| What the task asks |
Wherever "each" shows up in the records below, copy the whole line.

Collected data entries
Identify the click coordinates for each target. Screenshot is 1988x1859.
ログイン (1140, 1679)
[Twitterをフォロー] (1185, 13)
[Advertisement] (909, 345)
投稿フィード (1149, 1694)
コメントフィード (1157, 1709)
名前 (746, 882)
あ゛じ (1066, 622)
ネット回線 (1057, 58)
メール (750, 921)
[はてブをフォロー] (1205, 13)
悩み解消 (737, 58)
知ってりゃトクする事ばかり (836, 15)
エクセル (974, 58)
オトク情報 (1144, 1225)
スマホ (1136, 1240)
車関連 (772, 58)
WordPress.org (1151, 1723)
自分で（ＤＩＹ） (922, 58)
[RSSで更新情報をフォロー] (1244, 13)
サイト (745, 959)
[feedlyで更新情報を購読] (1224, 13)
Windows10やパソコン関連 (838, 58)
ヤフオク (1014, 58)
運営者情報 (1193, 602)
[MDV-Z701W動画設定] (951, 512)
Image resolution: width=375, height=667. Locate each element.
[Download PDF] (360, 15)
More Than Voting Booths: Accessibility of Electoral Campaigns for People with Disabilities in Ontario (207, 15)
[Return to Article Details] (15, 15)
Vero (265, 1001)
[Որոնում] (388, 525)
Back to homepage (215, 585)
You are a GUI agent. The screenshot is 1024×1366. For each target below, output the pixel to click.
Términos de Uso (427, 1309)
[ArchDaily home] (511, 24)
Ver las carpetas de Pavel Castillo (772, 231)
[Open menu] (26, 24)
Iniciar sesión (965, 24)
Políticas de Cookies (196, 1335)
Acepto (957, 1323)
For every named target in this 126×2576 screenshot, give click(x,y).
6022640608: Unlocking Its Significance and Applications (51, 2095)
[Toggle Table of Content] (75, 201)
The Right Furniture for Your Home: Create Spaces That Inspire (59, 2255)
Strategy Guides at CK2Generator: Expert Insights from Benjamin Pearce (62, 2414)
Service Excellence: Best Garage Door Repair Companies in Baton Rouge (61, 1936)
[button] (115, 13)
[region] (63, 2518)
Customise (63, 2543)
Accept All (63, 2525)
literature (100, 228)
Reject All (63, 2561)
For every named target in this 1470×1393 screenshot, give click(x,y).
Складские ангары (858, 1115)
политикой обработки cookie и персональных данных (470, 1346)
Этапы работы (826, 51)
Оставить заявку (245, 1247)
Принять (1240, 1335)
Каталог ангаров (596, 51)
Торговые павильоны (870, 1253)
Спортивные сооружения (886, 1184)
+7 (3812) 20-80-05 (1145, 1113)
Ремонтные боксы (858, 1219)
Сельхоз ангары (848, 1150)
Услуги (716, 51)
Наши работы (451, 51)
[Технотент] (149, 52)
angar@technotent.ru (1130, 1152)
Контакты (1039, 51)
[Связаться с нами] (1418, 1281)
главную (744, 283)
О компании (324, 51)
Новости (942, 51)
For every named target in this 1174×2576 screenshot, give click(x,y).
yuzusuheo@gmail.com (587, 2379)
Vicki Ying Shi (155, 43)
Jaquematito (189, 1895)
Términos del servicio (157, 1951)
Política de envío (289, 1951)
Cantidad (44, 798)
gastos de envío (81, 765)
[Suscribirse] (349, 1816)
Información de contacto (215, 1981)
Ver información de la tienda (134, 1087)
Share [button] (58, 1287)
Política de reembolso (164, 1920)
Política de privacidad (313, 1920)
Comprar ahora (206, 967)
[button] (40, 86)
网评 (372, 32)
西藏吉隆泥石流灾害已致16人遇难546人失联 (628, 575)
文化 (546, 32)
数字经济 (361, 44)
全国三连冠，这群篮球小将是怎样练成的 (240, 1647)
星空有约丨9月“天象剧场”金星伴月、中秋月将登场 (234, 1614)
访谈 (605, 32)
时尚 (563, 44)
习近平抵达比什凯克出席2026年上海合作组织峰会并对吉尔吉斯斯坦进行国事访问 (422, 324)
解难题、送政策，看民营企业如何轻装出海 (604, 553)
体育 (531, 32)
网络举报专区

| Answer space |
Identify the click coordinates for each target. Screenshot is 1988x1859.
Image resolution: width=375, height=667. Locate each element.
You are a GUI agent. The screenshot is 1024×1366. For each target below, output the pixel to click.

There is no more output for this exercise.